Hal böyle iken Konsey Başkanı Tusk’un ya “No Brexit” ya da “Hard Brexit” çıkışı İskoçların tedirginliğini daha da artırdı. Neden? “Hard Brexit” ve “Soft Brexit” kavramları, Brexit sonrası Birleşik Krallık ve AB ilişkilerinin niteliğini açıklamaya yönelik kavramlardır. "Soft Brexit",  Brexit sonrası taraflar arasında sıkı bir ilişki modelini ifade etmektedir; mesela Birleşik Krallık’ın İç Pazar içinde yer alması gibi. “Hard Brexit” ise Birleşik Krallık’ın Birlik açısından üçüncü devlet statüsüne dönüşmesidir;  Birleşik Krallık’ın İç Pazardan çıkarılması anlamına gelir.

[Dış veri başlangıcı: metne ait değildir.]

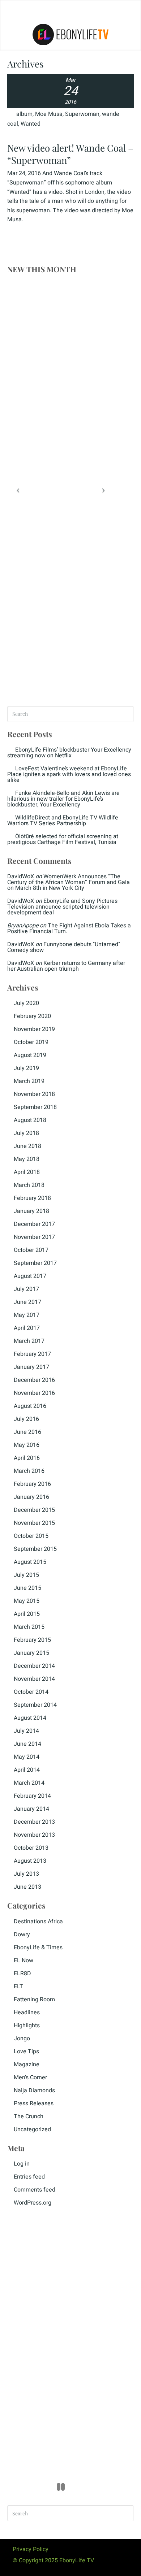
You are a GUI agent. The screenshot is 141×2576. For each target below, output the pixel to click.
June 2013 (27, 1887)
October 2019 (31, 1042)
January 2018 (31, 1211)
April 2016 (27, 1458)
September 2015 (35, 1549)
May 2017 (26, 1315)
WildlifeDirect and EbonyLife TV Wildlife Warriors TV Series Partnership (62, 820)
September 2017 (35, 1263)
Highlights (27, 2025)
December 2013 (34, 1822)
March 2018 (29, 1185)
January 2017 (31, 1367)
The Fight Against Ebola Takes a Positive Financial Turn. (69, 928)
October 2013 (31, 1848)
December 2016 (34, 1380)
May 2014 (26, 1757)
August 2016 (30, 1406)
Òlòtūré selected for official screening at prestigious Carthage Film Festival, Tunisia (62, 839)
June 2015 (27, 1588)
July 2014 (26, 1731)
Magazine (26, 2064)
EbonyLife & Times (38, 1947)
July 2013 (26, 1874)
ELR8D (22, 1973)
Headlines (27, 2012)
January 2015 (31, 1653)
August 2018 (30, 1120)
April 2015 (27, 1614)
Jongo (22, 2038)
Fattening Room (34, 1999)
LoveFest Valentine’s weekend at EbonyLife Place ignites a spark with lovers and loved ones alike (69, 774)
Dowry (22, 1934)
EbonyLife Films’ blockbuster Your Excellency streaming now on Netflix (69, 752)
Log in (22, 2163)
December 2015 (34, 1510)
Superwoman (82, 114)
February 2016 (32, 1484)
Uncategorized (32, 2129)
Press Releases (34, 2103)
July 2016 (26, 1419)
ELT (18, 1986)
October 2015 (31, 1536)
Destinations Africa (38, 1921)
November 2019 (34, 1029)
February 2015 (32, 1640)
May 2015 (26, 1601)
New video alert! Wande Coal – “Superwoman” (70, 154)
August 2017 (30, 1276)
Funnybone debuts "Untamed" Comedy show (63, 947)
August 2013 (30, 1861)
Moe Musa (49, 114)
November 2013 (34, 1835)
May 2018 (26, 1159)
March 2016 (29, 1471)
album (24, 114)
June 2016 (27, 1432)
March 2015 (29, 1627)
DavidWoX (20, 876)
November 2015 (34, 1523)
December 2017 (34, 1224)
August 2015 (30, 1562)
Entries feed (29, 2176)
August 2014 (30, 1718)
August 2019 (30, 1055)
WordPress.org (32, 2202)
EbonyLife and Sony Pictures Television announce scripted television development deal (62, 907)
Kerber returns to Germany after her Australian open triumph (66, 966)
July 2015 (26, 1575)
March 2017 (29, 1341)
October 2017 (31, 1250)
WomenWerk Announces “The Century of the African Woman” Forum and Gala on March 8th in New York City (68, 882)
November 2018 (34, 1094)
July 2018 (26, 1133)
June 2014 (27, 1744)
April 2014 (27, 1770)
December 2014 (34, 1666)
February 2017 (32, 1354)
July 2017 (26, 1289)
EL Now (23, 1960)
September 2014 (35, 1705)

Birleşik Krallık hükümetinin Brexit kararından vazgeçmemekte ısrarlı  olduğu, Birlik tarafı için de  "Soft Brexit" in kabul edilemez olduğu  göründüğüne göre, “No Brexit” ve “Soft Brexit” alternatifleri devre dışı demek. Halihazırda tek bir seçenek görünüyor; “Hard Brexit”.

Ancak İskoçya açısından “Hard Brexit”  Birlik ile müzakere edilecek bir hususunun bulunmaması demek. İşte bu husus İskoç milliyetçilerini harekete geçirdi. İskoçya’nın en güçlü partisi olan İskoç Milliyetçi Parti yetkilileri, “Hard Brexit” in İç Pazarın sağladığı avantajlara son verecek, ekonominin geneline ve istihdama darbe vuracak bir durum olduğunun altını çizerek, Birleşik Krallık hükümetinin mevcut tavrı devam ettikçe, İskoçya’nın bağımsız olma ihtimalinin artacağına işaret ettiler. İskoçya’nın bir önceki ilk bakanı Sturgeon’ın “Hard Brexit” i bir felaket olarak tanımladığının altını çizelim.

Birleşik Krallık’tan gelen haberler, İskoç ilk bakanı Sturgeon’ın ikinci bir İskoç bağımsızlık referandumu için gerekli prosedürü başlattığı yönünde.

Durumu İskoç Milliyetçi Parti’nin bir yetkilisi  gayet net olarak özetliyor: “ Biz Avrupa Birliği’nden ayrılmakta olan bir devletten ayrılmakta olan bir devletiz.”

Brexit ve dolayısıyla İskoçların bağımsızlığı Avrupa Birliği için iki kat zorlu bir süreç demek; bir tarafta Birleşik Krallık’ın ayrılma müzakerelerini yürütürken, diğer tarafta İskoçya’nın katılım müzakerelerini yürütmek zorunda kalabilir.